A litany of failuresThe first year of Deuba's fifth term is a story of unfulfilled promises—and disillusionment.
Had democracy been functioning well, Sher Bahadur Deuba would not have become the prime minister for the ongoing term. But politics often brings out the unlikeliest of results. So Deuba became prime minister even when he did not have the popular mandate after the Supreme Court defenestrated KP Sharma Oli and paved the way for his entry into the Prime Minister's Office. After months of relentless attack by KP Sharma Oli, the democratic process had finally come back on track. Thus, if there was one job that Deuba was expected to do without a glitch—to keep the democratic process on track and translate the idea of good governance into practice. After all, his partymen had been bragging for long that they would show by example “what good governance looks like.”
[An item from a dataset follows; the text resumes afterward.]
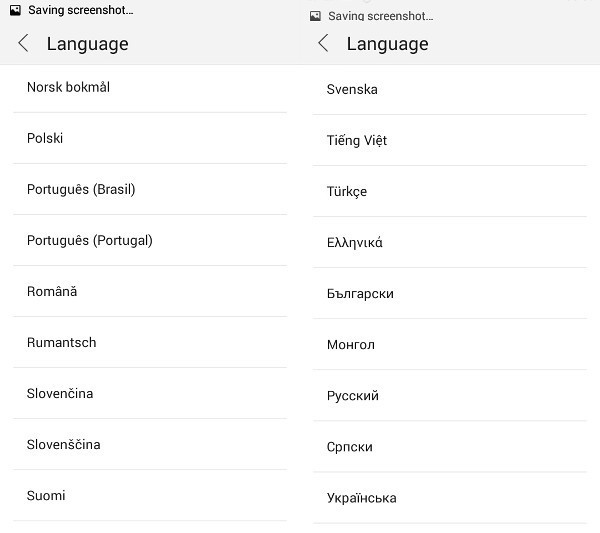Choose the Rumantsch language entry

pos(62,342)
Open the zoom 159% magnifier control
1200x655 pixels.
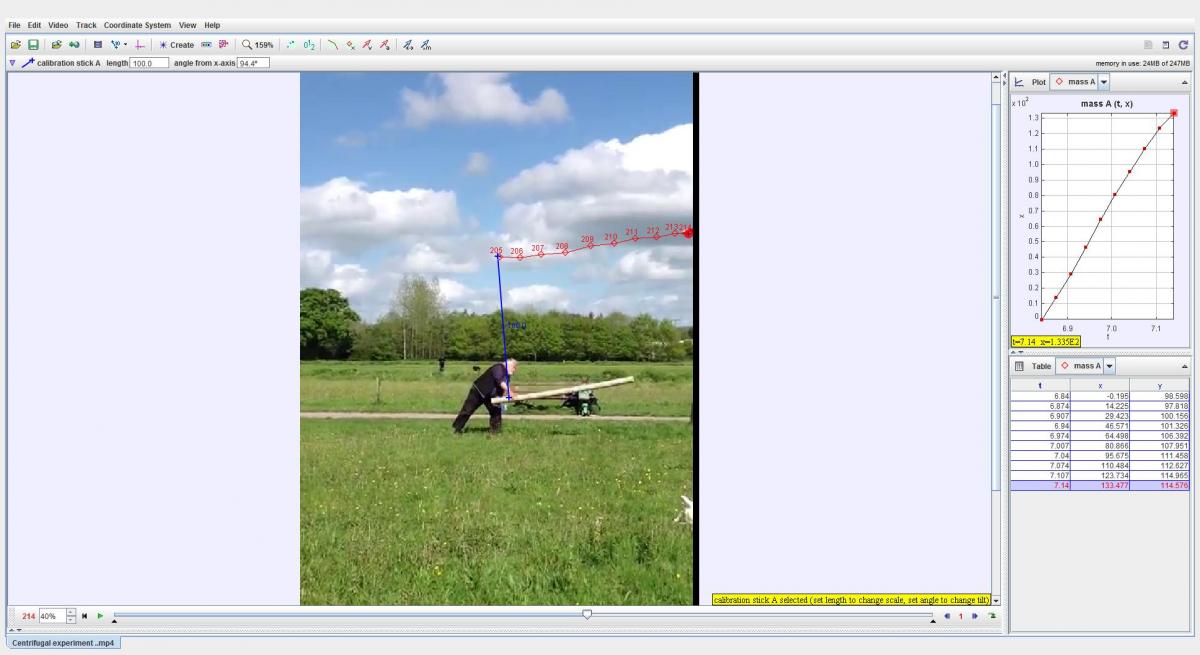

A year on, Deuba is following in the footsteps of Oli—the last thing that the citizens expected him to be. But old habits die hard. Not only does Deuba have a history of scuttling democracy when he was in power two decades ago, he has demonstrated that he hardly has the will to mend his ways even when he is provided with a historic opportunity to get things right. Deuba had vehemently criticised Oli when he introduced an ordinance to split political parties. But Deuba introduced the same ordinance when he had to help split the CPN-UML and fulfil the narrow political interests of the anti-Oli alliance. And now, he has attempted to tweak the Constitutional Council Act bill, repeating the same act of Oli that he had criticised with all his might.
What's more, this has been a year of misgovernance. For a long time, Deuba remained a mute spectator even as his finance minister Janardan Sharma was alleged to have committed grave policy corruption by inviting two outsiders to manipulate the tax rates right before the budget was presented in Parliament. Not only did Deuba fail to take appropriate action on time, he has failed to appoint another finance minister and kept the portfolio for himself at this crucial hour when the economy is in dire straits and needs robust leadership in the ministry. In effect, Deuba has shown once again that regardless of which party leaders belong to, they are just two sides of the same coin, focusing only on their interests and cronyism while disregarding the interests of the people who have voted them to power.
The prime minister's own party, the Nepali Congress, has been irked by his leadership—or lack of it—notwithstanding the fact that his party won the highest number of seats in the local elections. He has faced not only criticisms from the top leadership of a rival faction within the party, but also protests from sister wings for his mismanagement of the party. And then there are dissenting voices from the ruling alliance. The alliance, of which he is the leader, is founded on mistrust of each other, which is evident in the speeches of the top leaders of the parties. Strange bedfellows, they had come together not because of any ideological meeting point but a common interest to remove KP Sharma Oli from government. They are, therefore, keen only to fulfil their narrow interests although they have vowed to keep the alliance intact until the next general elections.
Deuba may be a politically skilful person who can deftly conduct backdoor manoeuvrings, but governance has never been his forte. This time, in his fifth term, he had a chance to prove everyone wrong and demonstrate that he is good at governance as well. But the first year of Deuba's fifth term is a story of unfulfilled promises and disillusionment. It is high time he mended his ways so that he remains true to the ethos of democracy and governance that he harped on so much before leading the government.